## AIM
Turn the following rows into a numbered list, leaving out any blank lines.

═══ SOURCE RECORDS ═══

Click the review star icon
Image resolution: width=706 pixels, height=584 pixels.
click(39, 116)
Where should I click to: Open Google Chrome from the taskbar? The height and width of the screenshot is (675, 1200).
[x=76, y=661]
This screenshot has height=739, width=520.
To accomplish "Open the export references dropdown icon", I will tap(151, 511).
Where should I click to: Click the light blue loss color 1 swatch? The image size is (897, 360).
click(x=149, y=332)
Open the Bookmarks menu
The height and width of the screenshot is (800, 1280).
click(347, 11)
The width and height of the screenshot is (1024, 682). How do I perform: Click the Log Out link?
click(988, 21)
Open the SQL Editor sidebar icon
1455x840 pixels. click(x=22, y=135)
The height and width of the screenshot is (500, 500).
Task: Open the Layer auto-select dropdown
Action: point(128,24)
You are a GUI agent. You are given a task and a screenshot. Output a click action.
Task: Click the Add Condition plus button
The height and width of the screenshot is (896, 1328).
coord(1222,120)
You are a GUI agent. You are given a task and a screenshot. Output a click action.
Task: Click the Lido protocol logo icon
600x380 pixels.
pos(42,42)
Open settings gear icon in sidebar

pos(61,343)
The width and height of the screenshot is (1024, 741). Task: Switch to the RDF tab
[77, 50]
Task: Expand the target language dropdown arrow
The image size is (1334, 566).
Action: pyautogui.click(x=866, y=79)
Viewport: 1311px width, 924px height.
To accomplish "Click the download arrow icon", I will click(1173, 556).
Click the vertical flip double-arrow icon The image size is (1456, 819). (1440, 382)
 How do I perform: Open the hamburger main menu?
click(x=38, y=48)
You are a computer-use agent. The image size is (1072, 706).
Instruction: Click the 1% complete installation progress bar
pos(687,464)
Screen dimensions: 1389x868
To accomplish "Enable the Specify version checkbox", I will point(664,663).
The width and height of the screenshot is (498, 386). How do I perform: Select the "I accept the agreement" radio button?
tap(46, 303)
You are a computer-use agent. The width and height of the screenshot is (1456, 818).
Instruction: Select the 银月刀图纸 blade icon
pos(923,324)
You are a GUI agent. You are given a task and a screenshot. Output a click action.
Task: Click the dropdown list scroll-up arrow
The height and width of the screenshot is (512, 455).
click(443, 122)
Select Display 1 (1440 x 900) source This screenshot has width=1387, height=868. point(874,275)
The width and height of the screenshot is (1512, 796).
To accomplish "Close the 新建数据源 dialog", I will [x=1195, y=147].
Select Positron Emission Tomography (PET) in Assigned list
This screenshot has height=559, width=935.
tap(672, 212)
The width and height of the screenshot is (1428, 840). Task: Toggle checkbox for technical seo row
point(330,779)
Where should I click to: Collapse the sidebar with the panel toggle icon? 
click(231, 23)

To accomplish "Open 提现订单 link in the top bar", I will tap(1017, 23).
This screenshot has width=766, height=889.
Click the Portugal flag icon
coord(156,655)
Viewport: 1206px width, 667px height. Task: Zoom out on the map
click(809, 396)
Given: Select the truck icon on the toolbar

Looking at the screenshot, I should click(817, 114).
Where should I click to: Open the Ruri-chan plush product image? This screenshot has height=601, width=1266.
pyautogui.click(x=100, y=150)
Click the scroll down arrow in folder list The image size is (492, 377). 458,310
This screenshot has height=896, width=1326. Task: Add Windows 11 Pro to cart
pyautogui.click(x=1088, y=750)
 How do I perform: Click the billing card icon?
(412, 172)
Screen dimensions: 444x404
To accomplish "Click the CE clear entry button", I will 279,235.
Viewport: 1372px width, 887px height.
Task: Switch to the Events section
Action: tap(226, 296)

═══

## FINAL RESULT
1. Click the review star icon
2. Image resolution: width=706 pixels, height=584 pixels.
3. click(39, 116)
4. Where should I click to: Open Google Chrome from the taskbar? The height and width of the screenshot is (675, 1200).
5. [x=76, y=661]
6. This screenshot has height=739, width=520.
7. To accomplish "Open the export references dropdown icon", I will tap(151, 511).
8. Where should I click to: Click the light blue loss color 1 swatch? The image size is (897, 360).
9. click(x=149, y=332)
10. Open the Bookmarks menu
11. The height and width of the screenshot is (800, 1280).
12. click(347, 11)
13. The width and height of the screenshot is (1024, 682). How do I perform: Click the Log Out link?
14. click(988, 21)
15. Open the SQL Editor sidebar icon
16. 1455x840 pixels. click(x=22, y=135)
17. The height and width of the screenshot is (500, 500).
18. Task: Open the Layer auto-select dropdown
19. Action: point(128,24)
20. You are a GUI agent. You are given a task and a screenshot. Output a click action.
21. Task: Click the Add Condition plus button
22. The height and width of the screenshot is (896, 1328).
23. coord(1222,120)
24. You are a GUI agent. You are given a task and a screenshot. Output a click action.
25. Task: Click the Lido protocol logo icon
26. 600x380 pixels.
27. pos(42,42)
28. Open settings gear icon in sidebar
29. pos(61,343)
30. The width and height of the screenshot is (1024, 741). Task: Switch to the RDF tab
31. [77, 50]
32. Task: Expand the target language dropdown arrow
33. The image size is (1334, 566).
34. Action: pyautogui.click(x=866, y=79)
35. Viewport: 1311px width, 924px height.
36. To accomplish "Click the download arrow icon", I will click(1173, 556).
37. Click the vertical flip double-arrow icon The image size is (1456, 819). (1440, 382)
38.  How do I perform: Open the hamburger main menu?
39. click(x=38, y=48)
40. You are a computer-use agent. The image size is (1072, 706).
41. Instruction: Click the 1% complete installation progress bar
42. pos(687,464)
43. Screen dimensions: 1389x868
44. To accomplish "Enable the Specify version checkbox", I will point(664,663).
45. The width and height of the screenshot is (498, 386). How do I perform: Select the "I accept the agreement" radio button?
46. tap(46, 303)
47. You are a computer-use agent. The width and height of the screenshot is (1456, 818).
48. Instruction: Select the 银月刀图纸 blade icon
49. pos(923,324)
50. You are a GUI agent. You are given a task and a screenshot. Output a click action.
51. Task: Click the dropdown list scroll-up arrow
52. The height and width of the screenshot is (512, 455).
53. click(443, 122)
54. Select Display 1 (1440 x 900) source This screenshot has width=1387, height=868. point(874,275)
55. The width and height of the screenshot is (1512, 796).
56. To accomplish "Close the 新建数据源 dialog", I will [x=1195, y=147].
57. Select Positron Emission Tomography (PET) in Assigned list
58. This screenshot has height=559, width=935.
59. tap(672, 212)
60. The width and height of the screenshot is (1428, 840). Task: Toggle checkbox for technical seo row
61. point(330,779)
62. Where should I click to: Collapse the sidebar with the panel toggle icon? 
63. click(231, 23)
64. To accomplish "Open 提现订单 link in the top bar", I will tap(1017, 23).
65. This screenshot has width=766, height=889.
66. Click the Portugal flag icon
67. coord(156,655)
68. Viewport: 1206px width, 667px height. Task: Zoom out on the map
69. click(809, 396)
70. Given: Select the truck icon on the toolbar
71. Looking at the screenshot, I should click(817, 114).
72. Where should I click to: Open the Ruri-chan plush product image? This screenshot has height=601, width=1266.
73. pyautogui.click(x=100, y=150)
74. Click the scroll down arrow in folder list The image size is (492, 377). 458,310
75. This screenshot has height=896, width=1326. Task: Add Windows 11 Pro to cart
76. pyautogui.click(x=1088, y=750)
77.  How do I perform: Click the billing card icon?
78. (412, 172)
79. Screen dimensions: 444x404
80. To accomplish "Click the CE clear entry button", I will 279,235.
81. Viewport: 1372px width, 887px height.
82. Task: Switch to the Events section
83. Action: tap(226, 296)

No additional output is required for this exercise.